By: Gabriel-Joseph de Lavergne (1628-1684)
"Letters of a Portuguese Nun" is a poignant and deeply moving collection of correspondence between a young nun and her forbidden lover. The letters are full of raw emotion, passion, and heartbreak as the nun grapples with her devotion to God and her overwhelming love for a man she can never truly be with. The author captures the nun's inner turmoil and conflicting desires with exquisite detail, drawing the reader into her world of pain and longing. The letters are beautifully written and offer a unique glimpse into the life of a woman torn between her duty to God and her yearning for human connection. A captivating and thought-provoking read that will stay with you long after you've turned the final page.

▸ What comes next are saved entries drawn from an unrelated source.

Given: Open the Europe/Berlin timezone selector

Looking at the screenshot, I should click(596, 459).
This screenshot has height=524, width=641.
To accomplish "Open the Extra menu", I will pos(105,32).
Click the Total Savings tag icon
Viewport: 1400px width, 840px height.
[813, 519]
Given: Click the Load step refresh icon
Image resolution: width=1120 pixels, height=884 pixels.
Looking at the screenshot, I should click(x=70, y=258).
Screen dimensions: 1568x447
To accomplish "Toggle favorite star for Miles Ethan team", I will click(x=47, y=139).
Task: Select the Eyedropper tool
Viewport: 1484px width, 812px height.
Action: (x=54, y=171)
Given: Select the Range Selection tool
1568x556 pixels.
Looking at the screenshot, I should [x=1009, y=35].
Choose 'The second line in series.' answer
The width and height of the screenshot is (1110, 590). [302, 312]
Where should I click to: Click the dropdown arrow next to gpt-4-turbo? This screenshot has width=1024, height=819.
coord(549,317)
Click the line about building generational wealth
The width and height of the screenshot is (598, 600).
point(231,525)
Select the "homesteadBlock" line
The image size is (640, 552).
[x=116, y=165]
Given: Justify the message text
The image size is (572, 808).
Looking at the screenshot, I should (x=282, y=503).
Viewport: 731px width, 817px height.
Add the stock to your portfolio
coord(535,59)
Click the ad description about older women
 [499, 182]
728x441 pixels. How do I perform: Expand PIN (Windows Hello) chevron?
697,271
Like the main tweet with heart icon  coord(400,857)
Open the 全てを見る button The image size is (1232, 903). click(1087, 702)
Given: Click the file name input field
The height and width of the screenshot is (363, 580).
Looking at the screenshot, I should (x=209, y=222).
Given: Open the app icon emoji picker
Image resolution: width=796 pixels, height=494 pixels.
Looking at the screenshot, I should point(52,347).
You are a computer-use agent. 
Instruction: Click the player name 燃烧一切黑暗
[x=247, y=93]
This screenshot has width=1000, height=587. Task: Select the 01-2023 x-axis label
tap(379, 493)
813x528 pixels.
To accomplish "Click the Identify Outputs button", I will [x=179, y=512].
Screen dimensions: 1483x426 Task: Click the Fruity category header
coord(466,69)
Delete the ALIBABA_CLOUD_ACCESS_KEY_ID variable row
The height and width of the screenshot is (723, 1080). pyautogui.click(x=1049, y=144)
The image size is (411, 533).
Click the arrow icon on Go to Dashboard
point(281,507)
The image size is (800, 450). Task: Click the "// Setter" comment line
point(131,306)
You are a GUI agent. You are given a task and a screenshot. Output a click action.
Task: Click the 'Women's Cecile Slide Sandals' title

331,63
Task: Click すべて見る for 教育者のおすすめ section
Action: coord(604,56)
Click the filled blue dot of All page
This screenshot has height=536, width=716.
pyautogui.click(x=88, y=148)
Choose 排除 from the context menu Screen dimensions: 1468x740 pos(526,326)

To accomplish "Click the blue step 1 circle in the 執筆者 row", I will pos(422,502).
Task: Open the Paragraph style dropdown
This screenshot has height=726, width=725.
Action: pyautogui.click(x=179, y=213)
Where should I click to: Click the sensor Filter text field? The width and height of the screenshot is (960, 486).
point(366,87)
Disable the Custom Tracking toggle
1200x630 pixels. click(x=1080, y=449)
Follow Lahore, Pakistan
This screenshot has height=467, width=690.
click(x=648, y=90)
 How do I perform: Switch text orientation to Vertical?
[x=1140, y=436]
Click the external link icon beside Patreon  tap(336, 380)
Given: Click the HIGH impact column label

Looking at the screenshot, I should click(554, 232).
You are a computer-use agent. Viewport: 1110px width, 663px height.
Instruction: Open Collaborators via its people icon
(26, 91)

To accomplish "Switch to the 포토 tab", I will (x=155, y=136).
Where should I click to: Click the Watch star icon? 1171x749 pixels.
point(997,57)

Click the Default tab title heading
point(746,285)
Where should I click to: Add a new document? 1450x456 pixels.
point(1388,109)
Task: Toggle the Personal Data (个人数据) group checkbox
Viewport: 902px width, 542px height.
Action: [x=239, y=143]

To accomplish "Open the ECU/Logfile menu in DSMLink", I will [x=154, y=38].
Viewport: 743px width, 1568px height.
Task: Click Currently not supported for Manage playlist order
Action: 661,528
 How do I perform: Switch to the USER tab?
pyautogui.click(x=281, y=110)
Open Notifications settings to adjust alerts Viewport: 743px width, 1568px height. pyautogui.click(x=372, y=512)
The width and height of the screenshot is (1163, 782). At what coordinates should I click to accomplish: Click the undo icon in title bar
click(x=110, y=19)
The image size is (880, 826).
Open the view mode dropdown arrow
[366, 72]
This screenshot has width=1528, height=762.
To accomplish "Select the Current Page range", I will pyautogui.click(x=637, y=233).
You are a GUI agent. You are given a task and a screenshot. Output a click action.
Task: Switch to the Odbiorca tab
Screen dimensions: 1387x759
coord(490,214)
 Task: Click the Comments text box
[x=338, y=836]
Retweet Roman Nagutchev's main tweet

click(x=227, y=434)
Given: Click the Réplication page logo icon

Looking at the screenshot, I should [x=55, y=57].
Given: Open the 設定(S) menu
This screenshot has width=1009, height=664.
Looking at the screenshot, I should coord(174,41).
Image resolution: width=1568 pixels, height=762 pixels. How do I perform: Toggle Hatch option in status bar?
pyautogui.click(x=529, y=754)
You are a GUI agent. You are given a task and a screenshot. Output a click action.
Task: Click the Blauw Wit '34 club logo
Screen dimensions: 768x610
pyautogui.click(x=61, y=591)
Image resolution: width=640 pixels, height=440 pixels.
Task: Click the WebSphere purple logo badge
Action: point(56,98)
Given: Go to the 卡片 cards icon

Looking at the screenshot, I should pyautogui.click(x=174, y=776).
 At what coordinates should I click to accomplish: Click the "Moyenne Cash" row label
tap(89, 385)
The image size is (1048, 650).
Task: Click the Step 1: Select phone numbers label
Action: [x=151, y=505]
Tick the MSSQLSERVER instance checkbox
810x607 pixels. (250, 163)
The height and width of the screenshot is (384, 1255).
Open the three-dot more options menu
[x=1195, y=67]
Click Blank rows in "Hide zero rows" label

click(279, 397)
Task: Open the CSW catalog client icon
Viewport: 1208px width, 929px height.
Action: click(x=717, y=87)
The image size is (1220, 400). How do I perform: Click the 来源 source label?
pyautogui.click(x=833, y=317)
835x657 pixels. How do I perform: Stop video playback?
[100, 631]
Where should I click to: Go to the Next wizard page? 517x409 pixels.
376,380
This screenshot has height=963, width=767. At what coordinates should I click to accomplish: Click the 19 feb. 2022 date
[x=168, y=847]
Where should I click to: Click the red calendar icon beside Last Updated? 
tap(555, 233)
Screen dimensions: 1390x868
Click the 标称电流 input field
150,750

The Letters of a Portuguese Nun (Les Lettres Portugaises) were first published anonymously in Paris in 1669. The five passionate letters in book form were a publishing sensation since their appearance, with five editions in the first year, followed by more than forty editions throughout the 17th century. A Cologne edition of 1669 stated that the Marquis de Chamilly was their addressee, but, aside from the fact that she was female, the author's name and identity remained unknown. The letters were translated in several languages, and set a precedent for sentimentalism in European culture at large, and for the literary genres of the sentimental novel and the epistolary novel into the 18th century. The interest in the Letters was so strong that the word "portugaise" became synonymous with "a passionate love-letter" in the 17th century. The authorship of the work was assigned to Mariana Alcoforado, a Portuguese nun, as early as the 18th century. During the 20th century, however, many scholars have supported the idea that they are a work of epistolary fiction written by Gabriel-Joseph de La Vergne, comte de Guilleragues, a French politician, who had been secretary of the King's Chamber and also director of the Gazette de France. Nevertheless, any doubts about the authorship do not detract from the beauty and power of the letters themselves, presented here in a prose translation followed by a versified one.